**Extracto del documento**
○ ○ ○
Sociedad

LEY MORDAZA

#4AñosAmordazadas por el Régimen del 78

La Ley De Seguridad Ciudadana, conocida como Ley Mordaza, cumple 4 años con un destacado lugar en el terreno de la criminalización de la protesta social por un Régimen del 78 que trata de cerrar su crisis con la porra y la toga en la mano.

Lunes 1ro de julio | 19:00

Foto: EFE

Tal y como denuncian las redes sociales, la aprobación de la Ley Mordaza, aprobada hace 4 años, supuso una nueva arma del Estado para la regulación y oficialización de procedimientos represivos habituales y cuyo aumento va parejo al de diversas luchas en los meses y años posteriores al 15M, así como el endurecimiento de un Código Legal reformado bajo el mismo propósito.

Esta ofensiva liberticida no es otra cosa que la respuesta dada por el Régimen del 78 al aumento de la contestación y movilización social desde el 2011 en adelante. Decimos el régimen porque como respuesta ha sido aplicada por la Judicatura con el pleno respaldo de todos sus partidos. Valga de ejemplo el bloque del 155 contra el derecho a decidir del pueblo catalán, pero no hay que olvidar que el terreno privilegiado de la cara más dura de la “democracia” del 78, Euskadi, sigue acumulando casos de escándalo como el de Altsasu o los cerca de 300 presos políticos vascos que siguen bajo la política penitenciaria de la dispersión.

Activistas, periodistas, cantantes, tuiteros, artistas. Todos ellos están el punto de mira de la “justicia” del Régimen. Jueces, fiscales y gobierno tratan de callar la boca a todos y todas aquellas que cuestionan algún aspecto de este régimen político y el sistema voraz al que sostiene. También uno de los objetivo más castigados de la represión del Estado son las personas migrantes, quienes sufren de forma diaria la represión y la arbitrariedad racista de los cuerpos policiales, ya sea en recurrentes redadas racistas, persecuciones, acoso y detenciones a vendedores ambulantes, en la terrible situación de concentración y tortura impune en los CIEs, o la brutal represión a quienes tratan de cruzar las fronteras en Ceuta y Melilla.
○ ○ ○
**Datos para revisión**

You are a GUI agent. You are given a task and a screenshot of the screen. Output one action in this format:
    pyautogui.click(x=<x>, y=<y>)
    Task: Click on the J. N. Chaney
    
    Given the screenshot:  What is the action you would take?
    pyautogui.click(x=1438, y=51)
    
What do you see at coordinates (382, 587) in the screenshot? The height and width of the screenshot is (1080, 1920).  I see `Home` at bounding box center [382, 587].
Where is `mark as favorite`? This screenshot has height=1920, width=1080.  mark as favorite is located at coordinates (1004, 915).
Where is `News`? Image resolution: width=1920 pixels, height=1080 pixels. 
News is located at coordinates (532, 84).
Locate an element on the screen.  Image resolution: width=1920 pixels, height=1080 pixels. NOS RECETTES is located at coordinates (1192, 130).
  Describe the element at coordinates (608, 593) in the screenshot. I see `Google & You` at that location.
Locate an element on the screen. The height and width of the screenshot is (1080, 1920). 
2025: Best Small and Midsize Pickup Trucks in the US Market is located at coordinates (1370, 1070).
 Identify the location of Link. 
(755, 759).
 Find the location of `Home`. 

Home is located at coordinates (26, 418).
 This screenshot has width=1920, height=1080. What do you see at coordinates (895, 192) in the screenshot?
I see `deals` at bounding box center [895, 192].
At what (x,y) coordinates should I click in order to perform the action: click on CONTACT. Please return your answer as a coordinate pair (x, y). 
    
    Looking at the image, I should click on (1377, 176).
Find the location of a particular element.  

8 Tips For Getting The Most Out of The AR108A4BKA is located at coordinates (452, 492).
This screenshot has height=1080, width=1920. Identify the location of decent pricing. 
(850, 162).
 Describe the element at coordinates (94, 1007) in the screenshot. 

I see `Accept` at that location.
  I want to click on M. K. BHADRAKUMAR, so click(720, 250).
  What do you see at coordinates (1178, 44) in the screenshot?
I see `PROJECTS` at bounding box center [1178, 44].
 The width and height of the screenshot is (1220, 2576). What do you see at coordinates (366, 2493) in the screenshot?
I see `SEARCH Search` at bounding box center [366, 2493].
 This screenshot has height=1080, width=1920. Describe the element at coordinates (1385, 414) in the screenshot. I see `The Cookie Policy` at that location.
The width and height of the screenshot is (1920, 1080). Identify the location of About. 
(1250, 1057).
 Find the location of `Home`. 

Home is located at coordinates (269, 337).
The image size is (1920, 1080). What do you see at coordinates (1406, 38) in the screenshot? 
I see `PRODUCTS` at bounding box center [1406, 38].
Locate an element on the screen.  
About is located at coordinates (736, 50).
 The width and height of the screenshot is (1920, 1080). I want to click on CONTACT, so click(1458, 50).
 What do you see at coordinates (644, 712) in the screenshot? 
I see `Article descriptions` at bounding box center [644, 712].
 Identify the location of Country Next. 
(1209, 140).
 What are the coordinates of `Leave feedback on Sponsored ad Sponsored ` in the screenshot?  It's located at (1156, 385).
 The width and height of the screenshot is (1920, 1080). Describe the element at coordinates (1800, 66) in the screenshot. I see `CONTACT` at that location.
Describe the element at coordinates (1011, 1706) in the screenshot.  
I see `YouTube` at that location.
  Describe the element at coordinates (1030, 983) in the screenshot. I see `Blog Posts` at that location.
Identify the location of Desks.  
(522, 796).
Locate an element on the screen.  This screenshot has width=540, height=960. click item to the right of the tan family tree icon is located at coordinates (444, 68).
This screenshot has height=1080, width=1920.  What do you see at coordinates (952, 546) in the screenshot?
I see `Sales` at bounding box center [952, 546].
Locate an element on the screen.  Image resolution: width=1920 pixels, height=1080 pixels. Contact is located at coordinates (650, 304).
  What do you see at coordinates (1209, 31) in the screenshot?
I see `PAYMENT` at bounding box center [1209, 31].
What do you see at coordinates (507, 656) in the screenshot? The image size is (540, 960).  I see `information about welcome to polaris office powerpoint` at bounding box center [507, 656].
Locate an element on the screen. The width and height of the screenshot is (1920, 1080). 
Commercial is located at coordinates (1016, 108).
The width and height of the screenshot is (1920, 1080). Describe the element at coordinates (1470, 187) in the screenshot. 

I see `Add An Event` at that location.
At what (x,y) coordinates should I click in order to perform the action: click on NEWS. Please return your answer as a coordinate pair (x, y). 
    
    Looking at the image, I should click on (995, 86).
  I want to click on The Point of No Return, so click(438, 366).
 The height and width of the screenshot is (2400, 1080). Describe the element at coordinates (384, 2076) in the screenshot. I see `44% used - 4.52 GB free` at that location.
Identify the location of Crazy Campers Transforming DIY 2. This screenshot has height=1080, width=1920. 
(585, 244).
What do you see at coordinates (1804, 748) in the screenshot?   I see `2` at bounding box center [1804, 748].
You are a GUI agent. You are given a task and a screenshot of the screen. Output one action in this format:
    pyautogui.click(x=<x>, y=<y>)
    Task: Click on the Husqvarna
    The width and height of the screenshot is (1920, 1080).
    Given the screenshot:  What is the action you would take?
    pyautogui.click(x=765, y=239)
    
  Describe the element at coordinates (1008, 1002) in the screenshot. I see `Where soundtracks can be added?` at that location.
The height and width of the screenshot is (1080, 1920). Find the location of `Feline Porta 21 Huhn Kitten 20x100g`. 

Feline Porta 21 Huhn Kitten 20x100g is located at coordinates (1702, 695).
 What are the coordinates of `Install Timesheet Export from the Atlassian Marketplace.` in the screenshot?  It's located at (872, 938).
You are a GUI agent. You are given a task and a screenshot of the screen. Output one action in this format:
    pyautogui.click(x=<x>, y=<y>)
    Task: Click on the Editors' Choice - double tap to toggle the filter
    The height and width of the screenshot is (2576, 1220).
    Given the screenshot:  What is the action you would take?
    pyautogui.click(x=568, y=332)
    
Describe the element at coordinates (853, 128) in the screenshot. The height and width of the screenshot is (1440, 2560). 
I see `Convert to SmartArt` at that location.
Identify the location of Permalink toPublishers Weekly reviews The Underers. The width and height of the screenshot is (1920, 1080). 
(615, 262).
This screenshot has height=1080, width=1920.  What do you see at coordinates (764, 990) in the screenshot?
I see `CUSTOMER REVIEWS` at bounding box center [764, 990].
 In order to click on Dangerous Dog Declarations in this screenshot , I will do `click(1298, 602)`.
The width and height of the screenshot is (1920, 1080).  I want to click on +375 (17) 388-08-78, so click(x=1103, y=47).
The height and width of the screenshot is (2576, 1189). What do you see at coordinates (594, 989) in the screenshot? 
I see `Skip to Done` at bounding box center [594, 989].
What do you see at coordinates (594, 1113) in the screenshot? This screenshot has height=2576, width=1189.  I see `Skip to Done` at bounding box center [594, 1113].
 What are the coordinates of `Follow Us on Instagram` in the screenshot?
○ ○ ○
**Lo que se pide**
Reescriba como lista el párrafo del artículo sobre la Ley Mordaza que comienza con «Activistas, periodistas, cantantes», conservando sus datos principales.

**Respuesta**
- Están en el punto de mira de la «justicia» del Régimen activistas, periodistas, cantantes, tuiteros y artistas.
- Jueces, fiscales y gobierno tratan de silenciar a quienes cuestionan algún aspecto de este régimen político y del sistema que sostiene.
- Las personas migrantes son uno de los objetivos más castigados por la represión del Estado. Sufren a diario la represión y la arbitrariedad racista de los cuerpos policiales:
  - redadas racistas recurrentes;
  - persecuciones, acoso y detenciones a vendedores ambulantes;
  - concentración y tortura impune en los CIEs;
  - brutal represión a quienes tratan de cruzar las fronteras en Ceuta y Melilla.